Asian shares won some respite on Tuesday after Washington temporarily eased trade restrictions imposed last week on China’s Huawei, although fears of a further escalation in tensions kept investors on edge.
Asian Shares
- MSCI’s broadest index of Asia-Pacific shares outside Japan was up 0.35%.
- Japan’s Nikkei fell 0.4%.
- The blue-chip CSI300 index rose 1.0%.
- In New York, the S&P 500 lost 0.67% while the Nasdaq Composite dropped 1.46%.
- The Philadelphia Semiconductor Index fell 4.02% to two-month lows.
- Huawei suppliers took a hit, with Qualcomm (NASDAQ:QCOM) falling 6.0% and Micron Technology (NASDAQ:MU) 4.0%.
Currency
- The euro was under pressure ahead of the European election this weekend but was little moved at $1.1165, off Monday’s low of $1.1150, its lowest level since May 3.
- The dollar was little changed at 110.21 yen Monday’s near two-week high of 110.32 yen.
- The British pound was listless near four-month lows, trading at $1.2730.
- The yuan firmed slightly to 6.9040 to the dollar in onshore trade, still not far from a 5-1/2-month low of 6.9188.

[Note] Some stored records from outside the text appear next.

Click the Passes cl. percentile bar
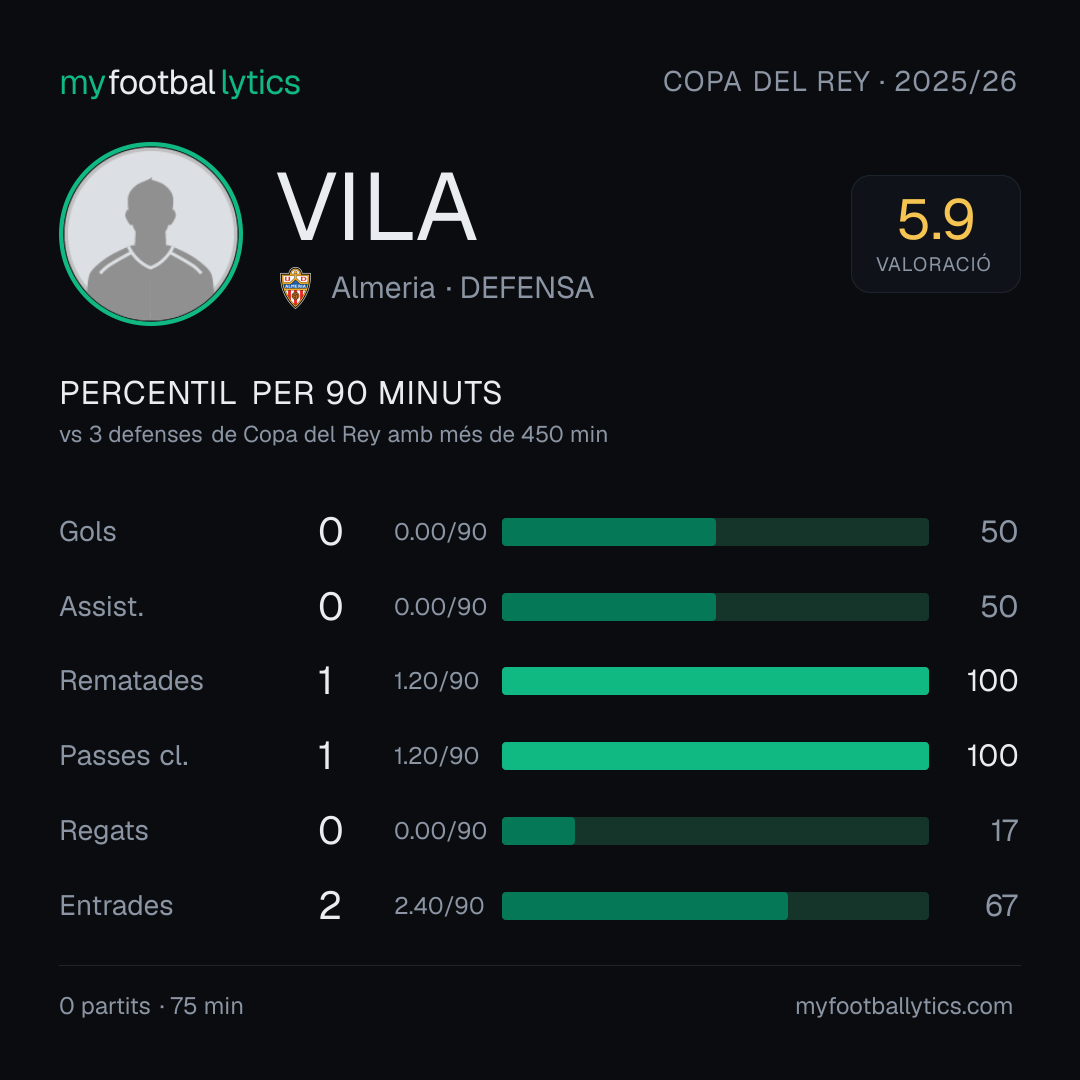The width and height of the screenshot is (1080, 1080). pyautogui.click(x=715, y=756)
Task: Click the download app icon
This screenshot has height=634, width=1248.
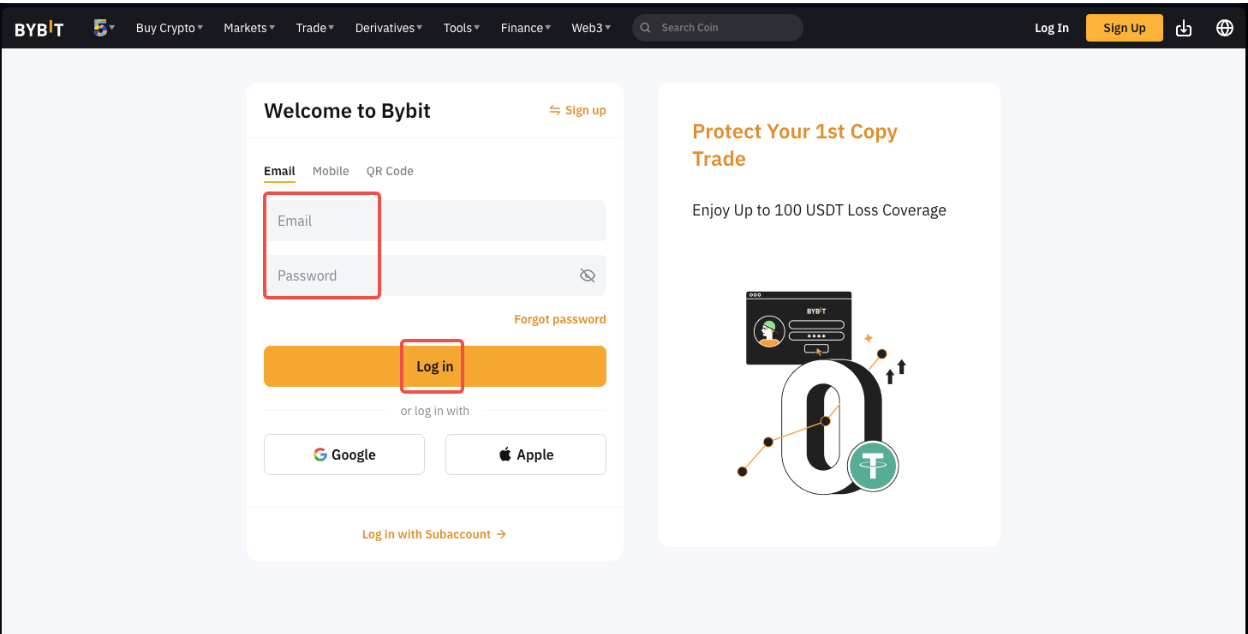Action: 1184,28
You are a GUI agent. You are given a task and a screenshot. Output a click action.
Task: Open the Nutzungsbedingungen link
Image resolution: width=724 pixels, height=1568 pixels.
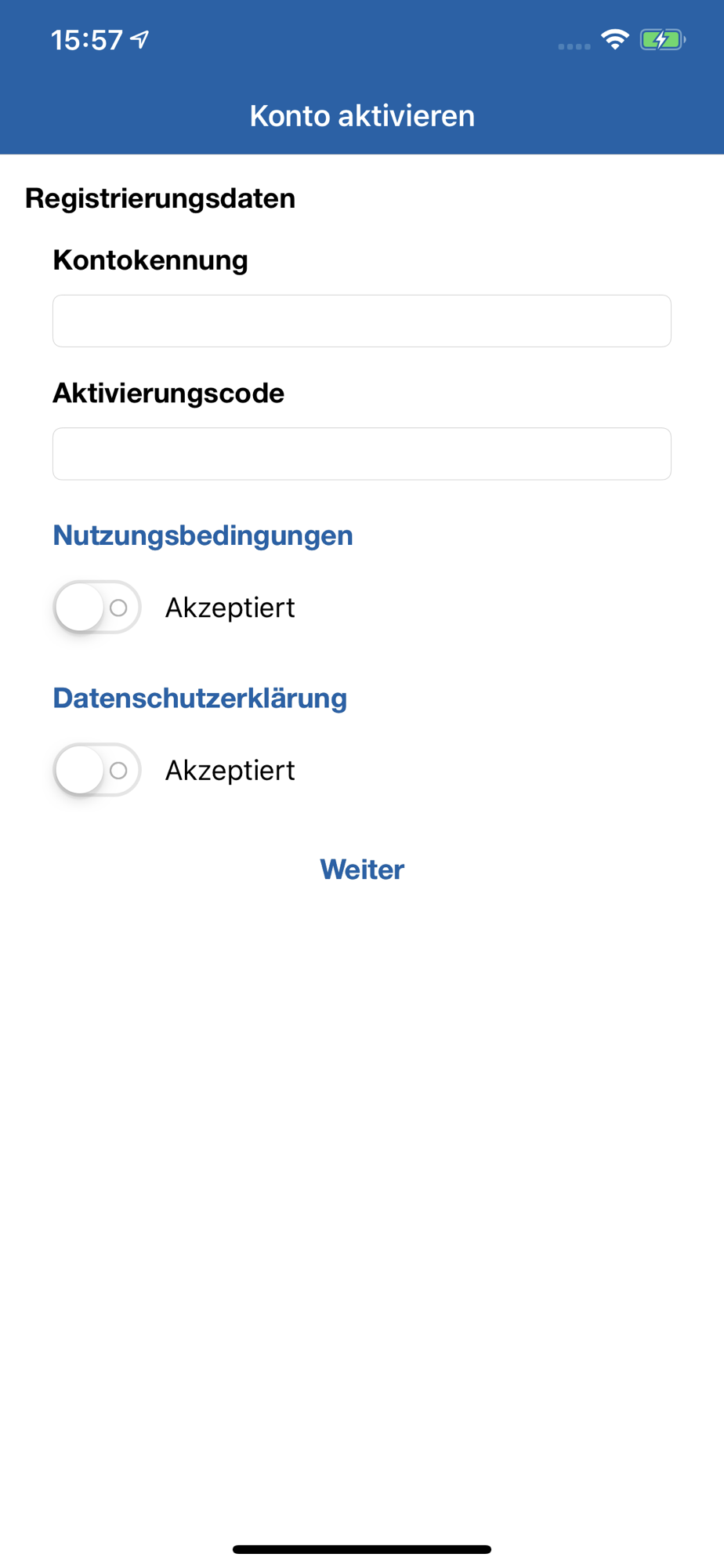coord(203,535)
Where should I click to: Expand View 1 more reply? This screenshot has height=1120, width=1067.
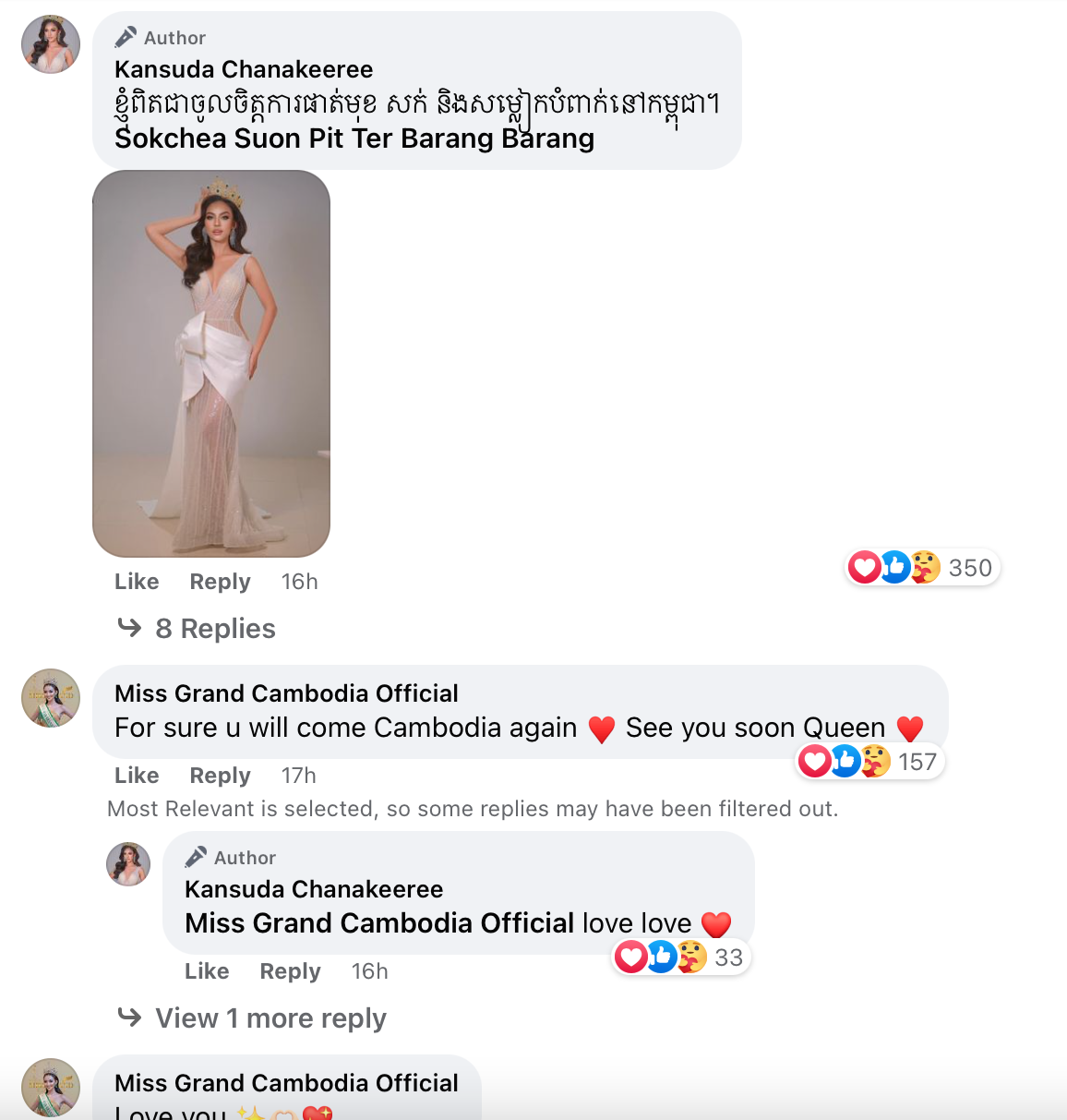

- The Australian dollar dipped 0.2% to $0.6891 after Australia’s central bank governor said he would consider the case for lower interest rates at its June policy meeting.
Commodities
Oil prices held near multi-week highs as OPEC indicated it was likely to maintain production cuts while escalating Middle East tensions provided further support.
- Brent crude futures traded up 0.25% at $72.16 per barrel.
- U.S. crude futures fetched $63.30 per barrel, up 0.3 percent.